_Krótkie zadanie A_: Proszę wymienić wszystkie osoby, które w tekście o Bartoszu Arłukowiczu zostały przywołane z imienia i nazwiska.
━━━ Podany tekst
Arłukowicz w rządzie. Arłukowicz przyjął ofertę Tuska

Bartosz Arłukowicz będzie współpracował z rządem - ogłosił premier Donald Tusk na wspólnej konferencji prasowej z byłym posłem SLD

Aktualizacja: 10.05.2011 16:52 Publikacja: 10.05.2011 11:49

Arłukowicz w rządzie. Arłukowicz przyjął ofertę Tuska

Foto: ROL

Arłukowicz - jak mówił premier - ma pracować przy organizowaniu kontaktów między rządem i administracją państwową a ludźmi, "którzy czują się wykluczeni". Będzie pełnomocnikiem rządu do spraw osób wykluczonych i sekretarzem stanu w Kancelarii Premiera.

- Gotowość do naszego współdziałania powinna być znakiem dla innych ludzi w Polsce, że jest możliwe budowanie szerokiego traktu - przekonywał premier.

Władze klubu PO oficjalnie zaproszą Arłukowicza jutro - poinformował wiceszef klubu PO Rafał Grupiński. - W środę rano zbiera się prezydium klubu PO, na pewno wystosuje zaproszenie dla posła Arłukowicza - powiedział Grupiński.

- Od wielu tygodni wymagano ode mnie głosowania ramię w ramię z Jarosławem Kaczyńskim w bardzo wielu różnych, ważnych dla państwa sprawach. Myślę, że czas przejść do pracy pozytywnej, pracy energicznej i skupić się na działaniu - powiedział Arłukowicz

- Podjąłem bardzo trudną decyzję. Decyzja, która otwiera nową przestrzeń polityczną - stwierdził Arłukowicz, który dziś ostatecznie zrezygnował z członkostwa w klubie parlamentarnym SLD (do partii nie należał). Stwierdził, że chce pozostać politykiem bezpartyjnym.

To była afera PO - mówił Arłukowicz w rok po ujawnieniu afery hazardowej. Przeczytaj rozmowę

Premier nie chciał zdradzić czy dla Arłukowicza znajdzie się miejsce na listach wyborczych PO. - Tak naprawdę w Polsce podział to nie jest podział między kilka partii politycznych, tylko między ludzi pozytywnych i negatywnych. Jeżeli pozytywni ludzie, tacy jak poseł Arłukowicz, będą chcieli kandydować z Platformy, będę do końca pilnował, żeby te listy były otwarte dla takich ludzi - stwierdził. Tusk powiedział, że nie było przedmiotem rozmowy "ustalenia kandydowania posła Arłukowicza".
━━━━━━
_Krótkie zadanie B_: Proszę przedstawić w postaci listy numerowanej, z pominięciem pustych wierszy, fragment poniższych wpisów rozpoczynający się od ich pierwszego wiersza i kończący na wierszu zawierającym „will (x=859, y=48).”, łącznie z tym wierszem.
━━━ Dostarczone materiały
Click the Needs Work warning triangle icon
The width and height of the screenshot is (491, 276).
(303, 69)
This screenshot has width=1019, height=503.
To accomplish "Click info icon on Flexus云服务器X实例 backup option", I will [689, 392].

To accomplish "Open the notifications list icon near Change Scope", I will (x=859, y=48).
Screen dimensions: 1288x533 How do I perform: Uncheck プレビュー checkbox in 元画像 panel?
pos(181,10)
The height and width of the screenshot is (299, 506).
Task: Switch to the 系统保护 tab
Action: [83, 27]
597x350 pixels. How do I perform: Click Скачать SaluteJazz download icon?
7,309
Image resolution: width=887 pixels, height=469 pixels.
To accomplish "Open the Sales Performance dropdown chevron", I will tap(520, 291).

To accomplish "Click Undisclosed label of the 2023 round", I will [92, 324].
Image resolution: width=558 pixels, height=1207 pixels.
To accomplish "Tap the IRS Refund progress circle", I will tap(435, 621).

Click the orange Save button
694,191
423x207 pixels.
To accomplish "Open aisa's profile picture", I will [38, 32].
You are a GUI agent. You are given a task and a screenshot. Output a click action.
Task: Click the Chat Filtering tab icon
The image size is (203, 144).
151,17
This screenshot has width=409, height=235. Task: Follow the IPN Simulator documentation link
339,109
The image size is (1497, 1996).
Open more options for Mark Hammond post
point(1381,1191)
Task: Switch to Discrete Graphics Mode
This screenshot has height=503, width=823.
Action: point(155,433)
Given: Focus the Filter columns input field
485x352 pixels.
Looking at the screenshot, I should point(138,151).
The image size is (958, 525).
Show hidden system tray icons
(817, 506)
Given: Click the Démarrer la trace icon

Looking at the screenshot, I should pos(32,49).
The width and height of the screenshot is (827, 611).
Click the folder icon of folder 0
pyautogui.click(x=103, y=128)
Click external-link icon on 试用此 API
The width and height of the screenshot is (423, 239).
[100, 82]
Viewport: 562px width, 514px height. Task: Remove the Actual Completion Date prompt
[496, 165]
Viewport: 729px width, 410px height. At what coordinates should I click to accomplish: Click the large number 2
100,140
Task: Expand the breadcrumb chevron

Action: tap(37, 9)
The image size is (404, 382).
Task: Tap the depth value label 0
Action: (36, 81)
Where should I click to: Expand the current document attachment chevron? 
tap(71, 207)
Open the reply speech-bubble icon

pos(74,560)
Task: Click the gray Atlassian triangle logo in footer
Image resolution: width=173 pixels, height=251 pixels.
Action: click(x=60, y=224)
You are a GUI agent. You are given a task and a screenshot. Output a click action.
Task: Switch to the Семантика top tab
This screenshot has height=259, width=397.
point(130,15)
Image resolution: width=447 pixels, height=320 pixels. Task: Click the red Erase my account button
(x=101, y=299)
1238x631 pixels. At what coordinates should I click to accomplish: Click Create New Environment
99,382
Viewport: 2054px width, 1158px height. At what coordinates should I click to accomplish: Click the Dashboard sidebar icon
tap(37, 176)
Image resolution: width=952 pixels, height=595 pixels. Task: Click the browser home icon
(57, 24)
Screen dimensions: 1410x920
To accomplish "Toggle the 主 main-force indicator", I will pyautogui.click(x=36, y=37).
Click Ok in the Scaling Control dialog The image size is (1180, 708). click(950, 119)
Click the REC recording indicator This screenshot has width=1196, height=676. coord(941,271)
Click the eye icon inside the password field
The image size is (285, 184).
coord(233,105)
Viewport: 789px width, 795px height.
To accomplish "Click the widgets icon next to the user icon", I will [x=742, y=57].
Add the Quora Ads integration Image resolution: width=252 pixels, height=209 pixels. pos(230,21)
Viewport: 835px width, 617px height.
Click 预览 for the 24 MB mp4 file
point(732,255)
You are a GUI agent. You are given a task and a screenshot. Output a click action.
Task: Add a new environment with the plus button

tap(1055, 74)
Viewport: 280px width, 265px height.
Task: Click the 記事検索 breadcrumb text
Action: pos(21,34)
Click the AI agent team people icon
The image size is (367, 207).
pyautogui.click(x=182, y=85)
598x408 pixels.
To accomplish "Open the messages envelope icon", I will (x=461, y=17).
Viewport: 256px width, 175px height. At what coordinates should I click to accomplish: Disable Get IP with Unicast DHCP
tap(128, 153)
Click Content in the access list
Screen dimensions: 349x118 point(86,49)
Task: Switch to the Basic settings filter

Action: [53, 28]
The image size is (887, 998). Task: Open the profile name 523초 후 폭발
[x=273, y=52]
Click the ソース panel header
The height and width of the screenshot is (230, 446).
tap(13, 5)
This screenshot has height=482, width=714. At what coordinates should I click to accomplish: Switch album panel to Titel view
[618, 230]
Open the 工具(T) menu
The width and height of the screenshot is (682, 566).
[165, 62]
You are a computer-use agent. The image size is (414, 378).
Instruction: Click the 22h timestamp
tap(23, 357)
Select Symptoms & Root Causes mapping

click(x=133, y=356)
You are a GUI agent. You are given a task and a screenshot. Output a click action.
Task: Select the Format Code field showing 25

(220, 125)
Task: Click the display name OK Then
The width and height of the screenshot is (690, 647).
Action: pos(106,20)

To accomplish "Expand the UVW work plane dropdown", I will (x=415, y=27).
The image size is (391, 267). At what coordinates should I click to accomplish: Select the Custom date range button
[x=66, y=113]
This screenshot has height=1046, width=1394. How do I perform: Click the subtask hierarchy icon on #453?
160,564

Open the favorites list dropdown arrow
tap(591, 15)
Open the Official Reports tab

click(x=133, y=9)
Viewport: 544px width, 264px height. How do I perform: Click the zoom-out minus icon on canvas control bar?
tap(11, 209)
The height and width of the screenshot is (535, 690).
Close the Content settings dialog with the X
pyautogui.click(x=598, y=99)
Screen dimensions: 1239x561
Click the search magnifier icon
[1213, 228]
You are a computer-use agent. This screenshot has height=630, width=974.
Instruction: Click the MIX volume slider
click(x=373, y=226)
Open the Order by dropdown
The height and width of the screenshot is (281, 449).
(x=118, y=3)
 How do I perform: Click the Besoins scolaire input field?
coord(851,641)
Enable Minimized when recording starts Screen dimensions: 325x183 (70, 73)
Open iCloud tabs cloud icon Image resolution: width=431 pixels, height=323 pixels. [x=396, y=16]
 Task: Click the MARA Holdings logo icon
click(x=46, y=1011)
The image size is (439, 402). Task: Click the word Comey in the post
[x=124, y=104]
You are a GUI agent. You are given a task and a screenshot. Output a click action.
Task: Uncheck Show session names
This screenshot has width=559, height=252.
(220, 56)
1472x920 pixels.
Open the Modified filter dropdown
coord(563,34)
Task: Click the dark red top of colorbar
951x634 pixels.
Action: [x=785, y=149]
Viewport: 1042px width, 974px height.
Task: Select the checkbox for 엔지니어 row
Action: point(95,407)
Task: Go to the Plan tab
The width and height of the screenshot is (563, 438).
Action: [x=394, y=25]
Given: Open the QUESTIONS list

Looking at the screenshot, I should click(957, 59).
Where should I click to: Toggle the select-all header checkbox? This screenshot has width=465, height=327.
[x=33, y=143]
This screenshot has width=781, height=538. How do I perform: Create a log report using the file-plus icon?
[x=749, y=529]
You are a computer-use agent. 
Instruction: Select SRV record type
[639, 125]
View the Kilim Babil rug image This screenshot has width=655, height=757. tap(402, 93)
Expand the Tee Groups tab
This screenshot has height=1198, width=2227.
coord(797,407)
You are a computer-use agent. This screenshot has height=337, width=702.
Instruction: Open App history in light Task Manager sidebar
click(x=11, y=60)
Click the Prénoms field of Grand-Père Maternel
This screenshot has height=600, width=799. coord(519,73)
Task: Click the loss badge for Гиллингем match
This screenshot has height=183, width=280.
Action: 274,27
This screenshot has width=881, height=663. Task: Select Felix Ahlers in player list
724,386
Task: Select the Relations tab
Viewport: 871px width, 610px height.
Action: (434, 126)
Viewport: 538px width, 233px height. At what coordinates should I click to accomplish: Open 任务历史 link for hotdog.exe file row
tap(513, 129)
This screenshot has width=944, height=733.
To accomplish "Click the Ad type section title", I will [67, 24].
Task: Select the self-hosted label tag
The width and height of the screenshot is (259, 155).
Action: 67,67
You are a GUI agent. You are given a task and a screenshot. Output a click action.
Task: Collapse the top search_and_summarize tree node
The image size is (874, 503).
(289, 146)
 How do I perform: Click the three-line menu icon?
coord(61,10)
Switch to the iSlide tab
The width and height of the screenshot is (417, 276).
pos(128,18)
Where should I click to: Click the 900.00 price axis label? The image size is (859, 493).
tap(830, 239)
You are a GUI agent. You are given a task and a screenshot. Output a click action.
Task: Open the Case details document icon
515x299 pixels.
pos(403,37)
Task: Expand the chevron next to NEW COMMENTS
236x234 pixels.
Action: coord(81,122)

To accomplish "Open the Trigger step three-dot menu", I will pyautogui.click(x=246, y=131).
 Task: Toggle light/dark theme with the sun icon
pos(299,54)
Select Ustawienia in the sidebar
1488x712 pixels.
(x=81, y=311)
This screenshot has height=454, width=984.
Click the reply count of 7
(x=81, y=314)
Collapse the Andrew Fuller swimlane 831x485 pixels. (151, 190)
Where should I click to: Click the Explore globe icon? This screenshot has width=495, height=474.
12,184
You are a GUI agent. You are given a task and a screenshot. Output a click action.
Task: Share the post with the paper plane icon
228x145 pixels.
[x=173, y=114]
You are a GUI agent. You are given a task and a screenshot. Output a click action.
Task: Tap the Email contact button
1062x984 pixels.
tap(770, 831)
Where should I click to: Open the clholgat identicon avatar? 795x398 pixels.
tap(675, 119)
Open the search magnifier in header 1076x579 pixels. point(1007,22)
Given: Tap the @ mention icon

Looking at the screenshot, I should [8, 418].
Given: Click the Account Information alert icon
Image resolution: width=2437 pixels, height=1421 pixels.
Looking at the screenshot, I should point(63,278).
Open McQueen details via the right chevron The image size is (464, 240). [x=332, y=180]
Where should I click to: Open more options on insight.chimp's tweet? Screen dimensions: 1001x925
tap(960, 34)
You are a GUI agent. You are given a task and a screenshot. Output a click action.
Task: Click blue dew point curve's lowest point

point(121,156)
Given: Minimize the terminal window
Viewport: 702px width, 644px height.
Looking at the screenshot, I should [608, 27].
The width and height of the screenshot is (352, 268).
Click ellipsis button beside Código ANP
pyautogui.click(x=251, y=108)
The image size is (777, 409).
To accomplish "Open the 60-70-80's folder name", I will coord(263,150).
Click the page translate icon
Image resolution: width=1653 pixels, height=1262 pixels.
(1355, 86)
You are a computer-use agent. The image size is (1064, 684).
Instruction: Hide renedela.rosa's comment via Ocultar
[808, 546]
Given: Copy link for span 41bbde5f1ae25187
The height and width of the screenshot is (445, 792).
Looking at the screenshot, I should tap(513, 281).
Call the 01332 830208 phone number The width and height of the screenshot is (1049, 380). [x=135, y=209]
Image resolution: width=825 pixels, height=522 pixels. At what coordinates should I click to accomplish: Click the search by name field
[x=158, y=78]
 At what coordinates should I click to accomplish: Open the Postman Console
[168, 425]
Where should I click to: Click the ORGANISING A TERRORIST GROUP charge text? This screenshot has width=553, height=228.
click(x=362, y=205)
━━━━━━
_Pełna odpowiedź A_: Bartosz Arłukowicz, Donald Tusk, Rafał Grupiński, Jarosław Kaczyński

_Pełna odpowiedź B_:
1. Click the Needs Work warning triangle icon
2. The width and height of the screenshot is (491, 276).
3. (303, 69)
4. This screenshot has width=1019, height=503.
5. To accomplish "Click info icon on Flexus云服务器X实例 backup option", I will [689, 392].
6. To accomplish "Open the notifications list icon near Change Scope", I will (x=859, y=48).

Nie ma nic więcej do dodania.